→ WRITTEN EXERCISE A
In the burger thread, which year's Celebrity Cookbook received the burger recipes from Dean Martin and Frank Sinatra?

━━━━━ SELECTED EXCERPT ━━━━━

Love a tad of bacon which Wendy's use to sell. 

Now is massive dosages of pig and cow, what's next snake?


----------



## Meanderer (Feb 4, 2021)

We should think positively, and work at _*building our own *_burger!


----------



## Meanderer (Feb 4, 2021)

_Best. Burger. Ever. | Marcus Meacham_​_



_


----------



## Meanderer (Feb 4, 2021)

_"Dean Martin and Frank Sinatra submitted their burger recipes to the 1967 Celebrity Cookbook compiled by their equally famous friend Dinah Shore. As you’ll see, the ingredients and cooking instructions on their entries were coordinated by the two Rat Pack members to generate a laugh"._

Dean Martin’s Hamburger Recipe

Martin Burgers:

1 lb ground beef
2 oz bourbon, chilled
Preheat a heavy frying pan and sprinkle bottom lightly with table salt. Mix meat, handling lightly, just enough to form into four patties. Grill over medium-high heat about 4 minutes on each side.

Pour chilled bourbon in chilled shot glass and serve meat and bourbon on a TV tray.


Frank Sinatra's Hamburger Recipe



Sinatra Burgers:

Call for Deano.
Tell him to make you a freakn’ burger.
Drink his bourbon.
While they both enjoyed classic gin Martinis, its more likely that Frank would be drinking his favorite Tennessee whiskey and water with exactly four ice cubes while at the bar. Hey Deano, did you bring home some more ‘Daniels’, you’re all out.

Move the rat pack outdoors for a tailgate party instead and this recipe for bacon, hot dog, turtle burgers would cook up a tasty test of Frank’s formula for having Dean do all the grilling.


----------



## Meanderer (Feb 4, 2021)

_Cashburger....__best_ served with "Ring of Fire Chile"!


----------



## Lewkat (Feb 4, 2021)

With all the stuff added to the burgers, how do you know what the beef tastes like?  If one needs tons of accoutrements, why not have them on the side and proceed from there?


----------



## Aunt Bea (Feb 4, 2021)




----------



## Meanderer (Feb 4, 2021)

Cheeseburger in Paradise       Jimmy Buffett​


----------



## Aunt Marg (Feb 4, 2021)

fmdog44 said:


> Watching different food shows we see people stacking stupid numbers of addons and claiming the burger is one of a kind when all it is a poor excuse for a gourmet burger. As others have pointed out you can't get your mouth over some of them. Does that make them delicious?  Some pizza shop owners are doing the same thing with pizzas. Gimmicks all of it.


Exactly, well said, FM.

I recall a time dating back some 20 years, where hubby and I ordered a house burger at a pizza joint, and by all accounts, the manner in which the burger was advertised, one would have thought it was the best burger on earth.

Well, the burgers arrived at our table and big they were, but that's all they had going for them. Plain, bland, tasteless things they were, so bad in fact, neither of us finished them.

My philosophy is, learn how to make a delicious, mouth-watering burger, first... and then once you master that aspect of burger-making, move onto adding one or two more patties to it.

The other thing I notice about big juicy burgers, long before you get through the burger, the buns give out and you're left with a handful of slop to contend with.

━━━━━ AVAILABLE RECORDS ━━━━━

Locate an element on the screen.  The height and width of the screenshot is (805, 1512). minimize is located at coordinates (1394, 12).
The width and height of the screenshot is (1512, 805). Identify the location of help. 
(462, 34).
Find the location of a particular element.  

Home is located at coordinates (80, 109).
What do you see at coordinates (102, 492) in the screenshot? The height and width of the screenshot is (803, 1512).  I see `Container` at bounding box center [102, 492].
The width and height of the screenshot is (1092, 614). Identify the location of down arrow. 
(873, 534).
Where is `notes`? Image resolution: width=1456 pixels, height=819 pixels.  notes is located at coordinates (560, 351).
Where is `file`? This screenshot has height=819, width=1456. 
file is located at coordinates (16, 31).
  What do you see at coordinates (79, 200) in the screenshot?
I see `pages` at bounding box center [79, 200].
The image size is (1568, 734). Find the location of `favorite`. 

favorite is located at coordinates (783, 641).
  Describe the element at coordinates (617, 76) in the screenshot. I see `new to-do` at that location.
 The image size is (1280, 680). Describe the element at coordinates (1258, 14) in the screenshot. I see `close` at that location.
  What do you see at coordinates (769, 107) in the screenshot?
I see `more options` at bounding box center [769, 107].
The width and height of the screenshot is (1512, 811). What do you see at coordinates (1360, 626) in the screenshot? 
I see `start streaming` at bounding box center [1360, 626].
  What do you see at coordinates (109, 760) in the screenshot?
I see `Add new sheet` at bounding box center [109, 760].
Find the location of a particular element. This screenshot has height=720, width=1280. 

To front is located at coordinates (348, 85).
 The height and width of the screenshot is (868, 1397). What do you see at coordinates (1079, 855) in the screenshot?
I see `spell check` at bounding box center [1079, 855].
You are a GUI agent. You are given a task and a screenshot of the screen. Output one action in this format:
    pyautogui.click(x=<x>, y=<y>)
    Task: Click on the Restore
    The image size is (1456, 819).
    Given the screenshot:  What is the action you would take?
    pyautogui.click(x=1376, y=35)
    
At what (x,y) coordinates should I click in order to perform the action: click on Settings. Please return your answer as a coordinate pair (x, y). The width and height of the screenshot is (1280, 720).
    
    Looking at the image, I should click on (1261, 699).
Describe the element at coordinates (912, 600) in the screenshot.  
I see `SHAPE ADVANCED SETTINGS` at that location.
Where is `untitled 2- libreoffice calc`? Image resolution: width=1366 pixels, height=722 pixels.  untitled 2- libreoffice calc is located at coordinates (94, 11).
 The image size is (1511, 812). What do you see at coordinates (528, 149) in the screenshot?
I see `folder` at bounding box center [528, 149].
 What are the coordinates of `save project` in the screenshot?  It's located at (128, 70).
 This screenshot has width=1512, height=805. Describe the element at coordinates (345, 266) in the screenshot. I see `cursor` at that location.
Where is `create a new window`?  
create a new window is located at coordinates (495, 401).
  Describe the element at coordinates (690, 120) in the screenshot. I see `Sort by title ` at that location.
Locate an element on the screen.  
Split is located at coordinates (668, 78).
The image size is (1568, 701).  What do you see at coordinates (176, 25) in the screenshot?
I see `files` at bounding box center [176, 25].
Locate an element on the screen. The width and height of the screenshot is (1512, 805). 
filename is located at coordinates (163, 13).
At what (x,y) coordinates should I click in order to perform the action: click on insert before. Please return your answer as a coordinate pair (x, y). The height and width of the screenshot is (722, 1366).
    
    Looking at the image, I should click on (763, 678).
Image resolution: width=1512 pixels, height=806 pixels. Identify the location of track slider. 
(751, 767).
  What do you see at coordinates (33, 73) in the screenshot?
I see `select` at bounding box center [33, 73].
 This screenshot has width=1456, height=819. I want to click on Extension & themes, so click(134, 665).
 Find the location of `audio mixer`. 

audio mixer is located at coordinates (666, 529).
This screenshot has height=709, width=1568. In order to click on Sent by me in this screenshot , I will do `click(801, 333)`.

━━━━━

→ WRITTEN EXERCISE B
Recast the records as a JSON list of strings, one string per line, skipping blank lines. Cover only the lines from the first line of the records through the line holding "The image size is (1280, 680).", inclusive.

→ CORRECT OUTPUT A
1967

→ CORRECT OUTPUT B
[
  "Locate an element on the screen.  The height and width of the screenshot is (805, 1512). minimize is located at coordinates (1394, 12).",
  "The width and height of the screenshot is (1512, 805). Identify the location of help. ",
  "(462, 34).",
  "Find the location of a particular element.  ",
  "Home is located at coordinates (80, 109).",
  "What do you see at coordinates (102, 492) in the screenshot? The height and width of the screenshot is (803, 1512).  I see `Container` at bounding box center [102, 492].",
  "The width and height of the screenshot is (1092, 614). Identify the location of down arrow. ",
  "(873, 534).",
  "Where is `notes`? Image resolution: width=1456 pixels, height=819 pixels.  notes is located at coordinates (560, 351).",
  "Where is `file`? This screenshot has height=819, width=1456. ",
  "file is located at coordinates (16, 31).",
  "  What do you see at coordinates (79, 200) in the screenshot?",
  "I see `pages` at bounding box center [79, 200].",
  "The image size is (1568, 734). Find the location of `favorite`. ",
  "favorite is located at coordinates (783, 641).",
  "  Describe the element at coordinates (617, 76) in the screenshot. I see `new to-do` at that location.",
  " The image size is (1280, 680). Describe the element at coordinates (1258, 14) in the screenshot. I see `close` at that location."
]